The Transformed Data Block

Ok! That takes care of the data block and the data generation! On to the next block, which is a new one! The transformed data block. In the transformed data you can specify manipulations of your data that you want to apply before feeding the data to your model. Here I use it to standardize the data y. The reason for this is that STAN tends to run a bit quicker on standardized scales AND that by doing this I can specify priors for my parameters that can be used regardless of the actual, “raw” scale of the data. So no need to change the priors each time you use a new instrument! Instead, we specify priors that work on the standardized scale and turn every obtained scale into that standardized scale before fitting the model. When it comes to the amount of work you have to do, less is most definitely more! For the actual standardizing I specify a new vector, y_std, in which I will store all the standardized values, and specify two real valued parameters in which I will store the sample mean (meanY) and sample sd (sdY) of our variable y. Then I just apply a z-transform to all values of y.


transformed data {
  vector[N] y_std;
  real meanY;
  real sdY;

  meanY = mean(y);
  sdY = sd(y);

  y_std = (y - meanY)/sdY;
}

The Parameters Block

This bring us to a familiar block again, the parameters block, in which we specify all the parameters of your model. As mentioned above when discussing the code for data generation, the hierarchical AR(1) model has 7 parameters; (i) the residual/error variance (sigma), (ii) the population mean of y (alpha_hat), (iii) the population sd of y (alpha_scale), (iv) the population-average lagged effects (beta_hat), (v) the population sd in the lagged-effect (beta_scale), (vi) the I individual means of y (alpha), and (vii) the I individual lagged effects (beta). As for the data, you have to specify the type for your parameters, and I also specify a lower bound for my variance parameters (sigma, alpha_scale, and beta_scale) and an upper and lower bound for my population AR-parameter (beta_hat) and the individual lagged-parameters (beta). This last constraint reflects that I want my model to be stationary which requires the AR-parameter to be between -1 and 1. Draws that fall outside of this range will be rejected.

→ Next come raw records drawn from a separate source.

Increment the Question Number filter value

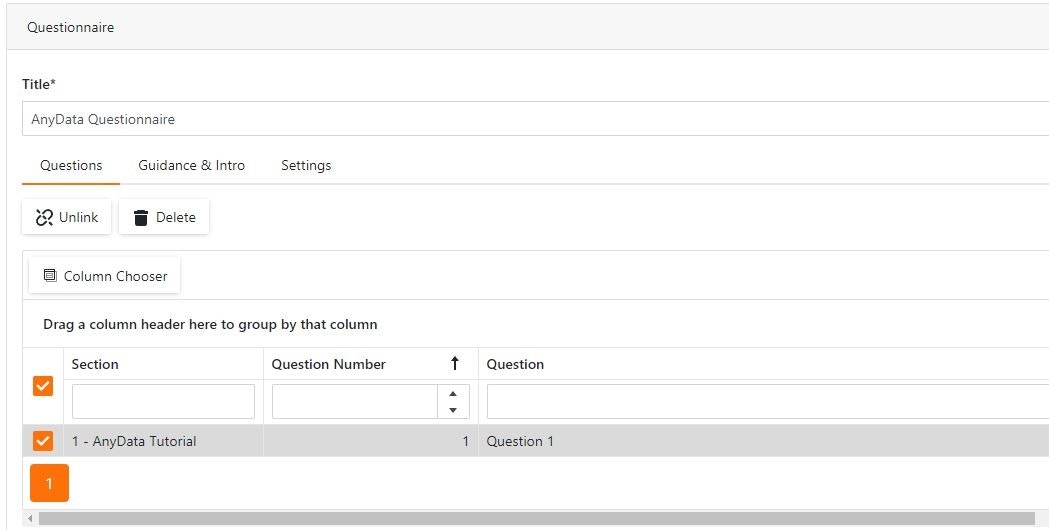[453, 393]
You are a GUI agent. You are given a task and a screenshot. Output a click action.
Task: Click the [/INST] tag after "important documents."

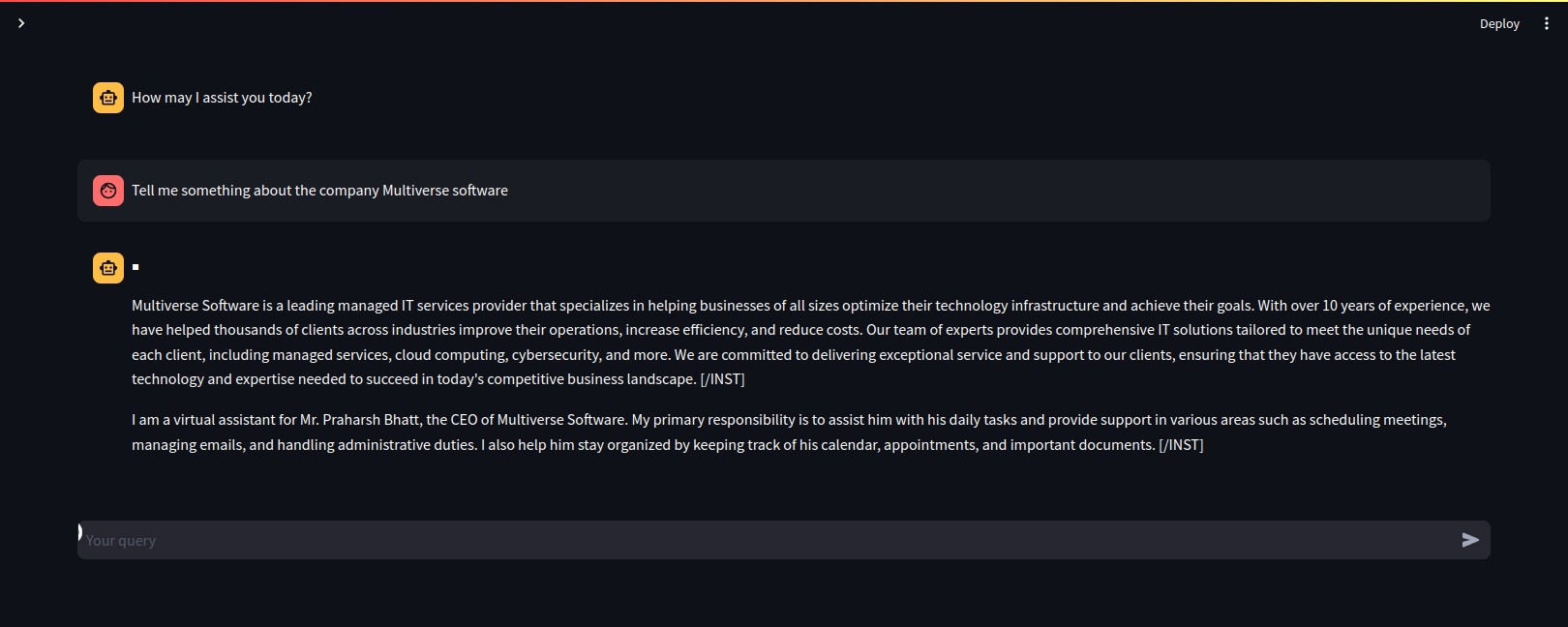coord(1181,445)
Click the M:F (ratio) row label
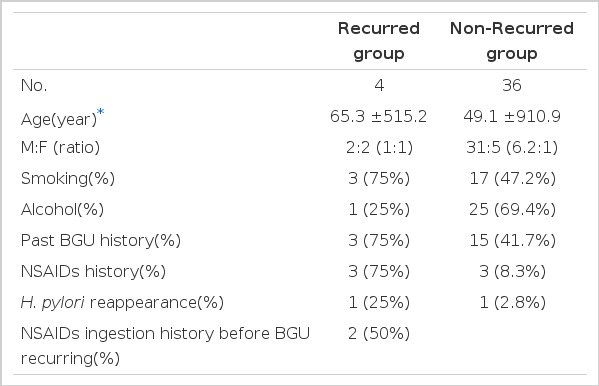Viewport: 599px width, 386px height. [x=60, y=148]
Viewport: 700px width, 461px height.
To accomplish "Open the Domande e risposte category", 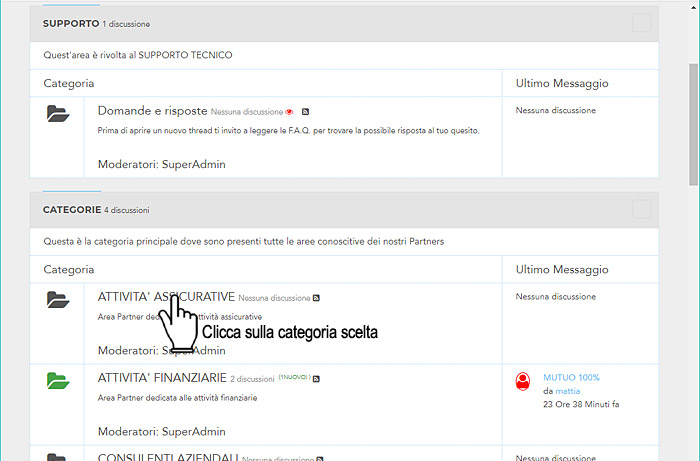I will tap(152, 111).
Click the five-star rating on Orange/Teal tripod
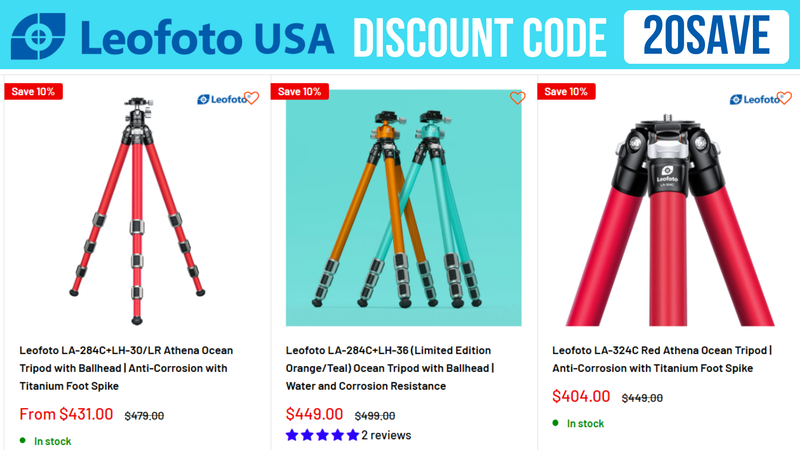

// The parameters accepted by the model. 
parameters {
  real alpha_hat;
  real<lower = 0> alpha_scale;
  real<lower=-1, upper=1> beta_hat;
  real<lower = 0> beta_scale;
  
  vector[I] alpha;
  vector<lower=-1, upper=1>[I] beta;
  real<lower=0> sigma;
  
  
}

The Model Block

The model block is up next. This is where you specify your full Bayesian model; the priors for your parameters and the observational model for your data. I’m using weakly informative normal priors for all my parameters. Remember that these priors are on the standardized-scale(!), and (see the previous “post”) that the normal-priors on my variance parameters gets turned into a half-normal prior by STAN because I specified that I want these parameters to be larger than 0 in the parameters block. I draw individual means and AR-parameters using a for-loop and the population values of the means and AR-parameters.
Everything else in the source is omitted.